Imagine that you witness a truck recklessly smash into a parked car on the side of the road. The driver of the truck zooms away, fleeing the scene of the crime. You see the license plate of the truck and repeat the license plate number over and over again to yourself. Then you dial 911 and report the incident.
Now imagine a different scene. Imagine that one day you are busily shopping in the mall when you walk past a clothing store. A fragrance from the store grabs your attention. The smell reminds you of a former romance. You remember emotions and events from years ago in vivid detail.
Both of these scenarios involve memories. Our brains work hard to record and store our experiences as both short-term and long-term memories.
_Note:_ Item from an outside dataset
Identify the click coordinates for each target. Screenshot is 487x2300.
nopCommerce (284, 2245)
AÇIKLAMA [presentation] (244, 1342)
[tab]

Short-term memories are retained for only 20-30 seconds. It is theorized that memories are created in the synapse (or gap) between neurons in our brains. These connections between neurons can vary in strength. The level of strength held by each neural connection is one component of neural plasticity (or synaptic plasticity). (The study of neural plasticity involves the examination of neural pathways and the brain’s capacity to re-route those pathways.) Some behaviors (such as repetition) can increase the strength of a neural connection by providing less resistance between neurons. When a neuron forms a strong connection with another neuron it is called long-term potentiation. As memories are acquired, the synapse changes and protects the stored memory from interruption or interference as new memories are acquired. Synaptic consolidation occurs within hours after information is acquired. Sometimes synaptic consolidation is also referred to as memory maintenance.
Long-term memories are stored for weeks, months, years or even an entire lifetime. System consolidation occurs when memories that were previously dependent on the hippocampus are stored independently in the cortex. One of the first case studies that provided insight into this was in 1953. Due to severe epilepsy, a patient named H.M. had portions of his medial temporal lobe surgically removed. As a result, H.M. found that he could recall memories from years before the surgery, yet he struggled to recall simple and more recent memories. As a result of his surgery, researchers concluded that the medial temporal lobe helps to facilitate memory (or system) consolidation. System consolidation typically occurs during sleep. Each time a memory is recalled it must be reconsolidated for further retrieval.
The brain facilitates both short-term and long-term memory-making. Some suggest that the brain creates memories in the synapses between neurons. Synaptic consolidation or memory maintenance occurs hours after information is acquired. This is a process in which stored memories are protected from interruption or interference. Memories may be initially stored in the hippocampus and eventually move to more permanent storage in the cortex. The neurological process of moving a memory from short-term to long-term storage is called memory consolidation.